-- Text under study --
5.11.2009

Felt has been my Beloved Medium for Art 25 years


Feel felt and felt 25 years 1984-2009
A felt as an artist´s media  

SAUNA
In my childhood home we bathed once a week in a seaside sauna, which was dark and black with soot. The only bright spot was a red woolly elf and it was moving... Every sauna-day the woolly elf was waiting in a different place. Because of the elf I took a tolerant attitude toward bathing, just in case Elf might bring luck to the bathers and the bathhouse itself. So it was the guardian spirit of sauna. 

Other childhood memories about sauna are the colder-than-cold antechamber, and the washing water: ice-cold water and boiling hot water and trying to find the right water temperature for washing.
As a child I also learned the wool is a good substance and woollen clothes are more valuable than other clothes. Swellings and other slight bruises were cured by pressing with wool. The wool helped cure my grandparents´ aches and pains, and woollen socks gave immediate relief to my own neuralgic (“growing-”) pains. Woolly felt boots were the only proper footwear in subzero weather if you wanted to avoid frozen toes. 

As a child I got my first felting experience with wearing woolen mittens and making snowballs. Repeated rubbing with snow made the soft mittens into stiff felt ones.

-- Dataset section --
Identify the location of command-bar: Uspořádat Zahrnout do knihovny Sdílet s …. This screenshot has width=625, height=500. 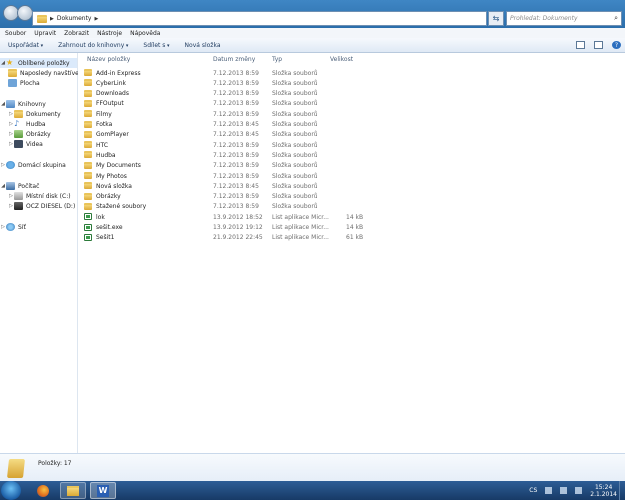
(312, 46).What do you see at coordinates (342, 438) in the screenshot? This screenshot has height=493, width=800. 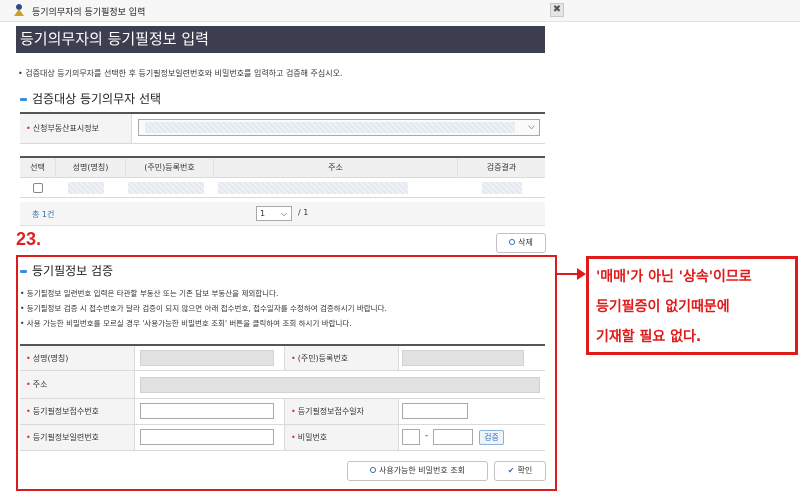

-- Required action --
Rework the stretch of the felt text from "Feel felt and" through "spirit of sauna.", putting "wool doll" wherever "woolly elf" appears.

-- Solution for this problem --
Feel felt and felt 25 years 1984-2009
A felt as an artist´s media  

SAUNA
In my childhood home we bathed once a week in a seaside sauna, which was dark and black with soot. The only bright spot was a red wool doll and it was moving... Every sauna-day the wool doll was waiting in a different place. Because of the elf I took a tolerant attitude toward bathing, just in case Elf might bring luck to the bathers and the bathhouse itself. So it was the guardian spirit of sauna.